I was asked how many combinations there would be if exactly 3 digits are used for a 4 digit pin code.
I reasoned in the following way but I am not completely sure I have thought of everything. Rather than taking the combinations in order of appearance (which I initially tried to but failed) I looked at the doublets:
Any combination will contain one number doubled since all three digits must be used. The doublets can occur for a number of combinations, like the lines of the sides in a square with number of diagonals added, i.e. in 6 ways. The 3 doublets (1,1) (2,2) and (3,3) arranged in 6 ways allows for 18 combinations.
For everyone of these the remaining two digits can be arranged I 2 ways such as for example after the doublet (1,1) must come (2,3) and (3,2).

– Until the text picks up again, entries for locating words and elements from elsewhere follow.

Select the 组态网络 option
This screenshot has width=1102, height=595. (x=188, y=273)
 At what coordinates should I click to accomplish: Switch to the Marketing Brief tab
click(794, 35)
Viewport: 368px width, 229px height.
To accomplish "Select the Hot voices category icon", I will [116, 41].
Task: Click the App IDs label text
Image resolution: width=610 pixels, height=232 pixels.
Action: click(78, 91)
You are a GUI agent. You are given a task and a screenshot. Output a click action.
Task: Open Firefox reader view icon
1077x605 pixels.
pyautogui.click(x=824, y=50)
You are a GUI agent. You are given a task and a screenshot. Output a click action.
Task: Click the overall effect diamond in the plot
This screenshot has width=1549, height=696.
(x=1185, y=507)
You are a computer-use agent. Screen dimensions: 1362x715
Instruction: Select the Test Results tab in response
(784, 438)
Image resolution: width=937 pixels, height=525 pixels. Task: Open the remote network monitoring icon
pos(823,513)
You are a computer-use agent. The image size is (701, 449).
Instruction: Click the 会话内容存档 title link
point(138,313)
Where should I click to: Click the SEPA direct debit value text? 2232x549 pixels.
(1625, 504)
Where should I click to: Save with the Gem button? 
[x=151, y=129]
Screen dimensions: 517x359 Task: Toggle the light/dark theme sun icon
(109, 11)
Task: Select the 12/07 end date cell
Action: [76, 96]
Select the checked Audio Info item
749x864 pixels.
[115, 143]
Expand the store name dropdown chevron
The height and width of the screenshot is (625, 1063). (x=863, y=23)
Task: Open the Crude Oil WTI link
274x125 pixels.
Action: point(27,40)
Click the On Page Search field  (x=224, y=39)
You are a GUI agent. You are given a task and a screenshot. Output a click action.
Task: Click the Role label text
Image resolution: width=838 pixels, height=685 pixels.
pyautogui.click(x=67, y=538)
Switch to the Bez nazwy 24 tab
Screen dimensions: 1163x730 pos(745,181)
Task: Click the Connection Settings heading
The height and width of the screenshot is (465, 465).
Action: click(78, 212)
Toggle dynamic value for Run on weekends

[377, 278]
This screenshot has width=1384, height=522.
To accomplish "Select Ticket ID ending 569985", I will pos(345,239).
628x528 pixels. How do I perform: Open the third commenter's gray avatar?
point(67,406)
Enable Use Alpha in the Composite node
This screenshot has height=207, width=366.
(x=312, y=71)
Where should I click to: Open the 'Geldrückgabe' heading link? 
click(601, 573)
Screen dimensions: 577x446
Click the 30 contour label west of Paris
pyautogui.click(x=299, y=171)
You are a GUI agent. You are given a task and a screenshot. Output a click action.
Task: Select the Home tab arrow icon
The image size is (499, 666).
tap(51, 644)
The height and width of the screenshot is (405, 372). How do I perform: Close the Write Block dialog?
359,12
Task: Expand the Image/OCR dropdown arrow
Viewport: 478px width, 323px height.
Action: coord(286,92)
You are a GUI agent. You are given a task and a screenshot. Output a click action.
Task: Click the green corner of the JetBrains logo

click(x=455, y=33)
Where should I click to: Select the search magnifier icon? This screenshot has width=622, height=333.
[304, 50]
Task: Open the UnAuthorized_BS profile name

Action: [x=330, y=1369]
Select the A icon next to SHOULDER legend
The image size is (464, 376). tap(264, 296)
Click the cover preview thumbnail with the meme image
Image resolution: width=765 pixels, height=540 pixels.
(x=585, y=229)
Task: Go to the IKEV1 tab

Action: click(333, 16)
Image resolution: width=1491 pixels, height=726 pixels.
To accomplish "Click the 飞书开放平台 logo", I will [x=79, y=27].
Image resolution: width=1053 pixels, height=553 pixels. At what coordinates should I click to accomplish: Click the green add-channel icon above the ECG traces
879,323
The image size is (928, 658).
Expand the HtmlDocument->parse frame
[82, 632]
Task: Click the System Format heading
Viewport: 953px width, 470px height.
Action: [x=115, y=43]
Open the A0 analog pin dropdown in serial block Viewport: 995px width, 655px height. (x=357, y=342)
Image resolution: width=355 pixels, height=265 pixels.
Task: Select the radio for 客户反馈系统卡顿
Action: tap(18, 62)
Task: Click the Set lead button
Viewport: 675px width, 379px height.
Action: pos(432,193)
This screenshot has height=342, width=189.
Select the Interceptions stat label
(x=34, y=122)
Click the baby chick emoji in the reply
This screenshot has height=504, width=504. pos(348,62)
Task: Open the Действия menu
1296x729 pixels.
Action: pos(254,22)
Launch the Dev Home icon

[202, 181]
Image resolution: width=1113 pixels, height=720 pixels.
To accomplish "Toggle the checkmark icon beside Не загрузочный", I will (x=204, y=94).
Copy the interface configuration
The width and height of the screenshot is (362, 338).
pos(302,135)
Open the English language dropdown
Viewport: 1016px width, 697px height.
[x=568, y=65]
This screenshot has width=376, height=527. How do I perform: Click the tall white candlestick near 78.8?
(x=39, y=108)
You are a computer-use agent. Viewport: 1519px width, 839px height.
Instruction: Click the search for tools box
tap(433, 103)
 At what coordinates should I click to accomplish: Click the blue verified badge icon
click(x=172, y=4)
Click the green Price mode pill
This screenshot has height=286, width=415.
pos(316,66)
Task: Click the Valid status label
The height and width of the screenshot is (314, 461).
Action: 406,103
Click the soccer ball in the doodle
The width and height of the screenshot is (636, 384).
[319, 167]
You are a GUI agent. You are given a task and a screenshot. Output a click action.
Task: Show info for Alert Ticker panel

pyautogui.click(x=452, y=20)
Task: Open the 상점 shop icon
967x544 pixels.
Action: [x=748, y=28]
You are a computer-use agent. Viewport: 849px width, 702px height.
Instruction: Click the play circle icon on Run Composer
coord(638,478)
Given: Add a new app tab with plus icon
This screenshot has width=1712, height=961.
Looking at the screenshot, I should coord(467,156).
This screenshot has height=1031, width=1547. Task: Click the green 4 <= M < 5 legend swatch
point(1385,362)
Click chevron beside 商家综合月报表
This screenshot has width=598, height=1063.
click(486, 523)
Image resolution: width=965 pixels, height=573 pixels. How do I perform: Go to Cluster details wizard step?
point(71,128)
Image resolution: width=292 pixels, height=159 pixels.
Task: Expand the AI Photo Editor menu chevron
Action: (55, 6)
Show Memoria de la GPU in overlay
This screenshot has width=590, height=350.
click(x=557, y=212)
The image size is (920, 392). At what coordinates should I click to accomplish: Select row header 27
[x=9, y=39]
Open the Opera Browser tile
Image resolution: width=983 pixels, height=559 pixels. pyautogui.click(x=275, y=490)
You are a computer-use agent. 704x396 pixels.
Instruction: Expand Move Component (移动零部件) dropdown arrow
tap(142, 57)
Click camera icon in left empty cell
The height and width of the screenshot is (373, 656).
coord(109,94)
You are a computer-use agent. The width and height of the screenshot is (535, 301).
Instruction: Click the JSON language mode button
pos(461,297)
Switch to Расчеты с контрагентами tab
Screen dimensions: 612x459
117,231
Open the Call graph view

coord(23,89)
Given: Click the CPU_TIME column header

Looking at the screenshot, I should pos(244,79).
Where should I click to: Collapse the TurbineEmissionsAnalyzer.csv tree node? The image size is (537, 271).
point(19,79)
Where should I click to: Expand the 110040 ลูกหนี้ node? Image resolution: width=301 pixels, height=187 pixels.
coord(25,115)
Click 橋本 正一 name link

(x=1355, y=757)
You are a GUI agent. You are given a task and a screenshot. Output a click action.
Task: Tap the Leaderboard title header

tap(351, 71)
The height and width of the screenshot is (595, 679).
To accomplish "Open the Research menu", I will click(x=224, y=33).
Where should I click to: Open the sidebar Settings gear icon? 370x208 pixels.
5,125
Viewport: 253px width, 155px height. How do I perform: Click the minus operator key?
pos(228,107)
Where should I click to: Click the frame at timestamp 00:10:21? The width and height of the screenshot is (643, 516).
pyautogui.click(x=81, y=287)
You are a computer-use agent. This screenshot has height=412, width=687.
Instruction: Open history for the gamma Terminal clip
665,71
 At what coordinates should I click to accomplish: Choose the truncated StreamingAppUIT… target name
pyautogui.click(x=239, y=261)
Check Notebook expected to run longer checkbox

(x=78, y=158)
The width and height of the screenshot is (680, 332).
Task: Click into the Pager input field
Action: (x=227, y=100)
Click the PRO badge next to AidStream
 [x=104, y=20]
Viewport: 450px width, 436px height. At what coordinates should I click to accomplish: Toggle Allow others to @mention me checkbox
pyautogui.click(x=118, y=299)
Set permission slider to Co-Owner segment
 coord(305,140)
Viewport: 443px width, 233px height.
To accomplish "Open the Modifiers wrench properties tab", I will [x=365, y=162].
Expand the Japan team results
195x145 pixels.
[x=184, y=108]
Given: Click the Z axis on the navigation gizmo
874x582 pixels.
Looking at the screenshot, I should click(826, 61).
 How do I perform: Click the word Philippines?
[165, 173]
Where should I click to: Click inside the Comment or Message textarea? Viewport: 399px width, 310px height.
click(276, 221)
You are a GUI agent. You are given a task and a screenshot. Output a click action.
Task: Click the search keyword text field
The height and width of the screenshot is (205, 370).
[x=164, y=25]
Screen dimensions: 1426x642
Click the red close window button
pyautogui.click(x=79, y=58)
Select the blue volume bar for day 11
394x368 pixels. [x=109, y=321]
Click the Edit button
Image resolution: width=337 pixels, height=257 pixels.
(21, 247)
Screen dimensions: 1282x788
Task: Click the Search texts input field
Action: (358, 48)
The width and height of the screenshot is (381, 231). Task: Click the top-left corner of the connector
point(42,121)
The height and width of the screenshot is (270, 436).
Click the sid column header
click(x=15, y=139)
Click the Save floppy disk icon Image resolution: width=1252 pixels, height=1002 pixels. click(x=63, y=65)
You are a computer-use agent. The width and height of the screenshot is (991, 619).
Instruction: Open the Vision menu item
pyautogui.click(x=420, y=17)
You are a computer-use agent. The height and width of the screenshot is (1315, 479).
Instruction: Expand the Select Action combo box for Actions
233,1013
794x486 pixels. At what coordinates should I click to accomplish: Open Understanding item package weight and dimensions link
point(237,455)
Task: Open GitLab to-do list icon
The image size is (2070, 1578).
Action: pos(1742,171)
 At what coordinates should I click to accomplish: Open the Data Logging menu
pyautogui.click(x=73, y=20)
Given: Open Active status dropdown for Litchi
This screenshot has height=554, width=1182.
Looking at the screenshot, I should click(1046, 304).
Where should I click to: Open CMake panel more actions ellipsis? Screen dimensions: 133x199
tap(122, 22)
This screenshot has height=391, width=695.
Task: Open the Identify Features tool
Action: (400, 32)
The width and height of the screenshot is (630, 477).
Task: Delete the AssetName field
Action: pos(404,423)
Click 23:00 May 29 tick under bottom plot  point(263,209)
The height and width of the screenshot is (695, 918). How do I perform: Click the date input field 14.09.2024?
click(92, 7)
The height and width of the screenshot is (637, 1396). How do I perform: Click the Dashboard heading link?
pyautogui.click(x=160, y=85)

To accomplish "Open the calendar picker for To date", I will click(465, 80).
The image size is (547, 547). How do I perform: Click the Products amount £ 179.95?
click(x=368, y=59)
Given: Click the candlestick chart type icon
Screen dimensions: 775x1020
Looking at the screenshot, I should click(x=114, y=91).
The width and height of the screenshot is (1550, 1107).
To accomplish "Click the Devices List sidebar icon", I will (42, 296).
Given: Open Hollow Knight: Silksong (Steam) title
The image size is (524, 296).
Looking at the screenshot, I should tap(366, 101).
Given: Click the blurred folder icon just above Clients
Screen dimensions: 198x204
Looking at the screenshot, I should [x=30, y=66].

This gives me 2*18=36 combinations.
Does this look reasonable to you?
Best Answer
One way to count those pin codes:
First choose the digit to use doubly, this an be done in $10$ ways ($0$ to $9$).
Then choose the $2$ positions out of $4$ to put those in, there are $\binom{4}{2} = 6$ ways for that.
Now fill the two remaining positions left to right from the $9$ remaining digits in $9 \times 8$ ways.
So in total I get $10\times 9 \times 8 \times 6 = 4320$ pin codes with exactly three distinct digits. Confirmed by a simple Python script.
If you already know the three digits that are being used, the same way yields $\binom{4}{2} \times 3! = 36$ ways, as your answer initially was.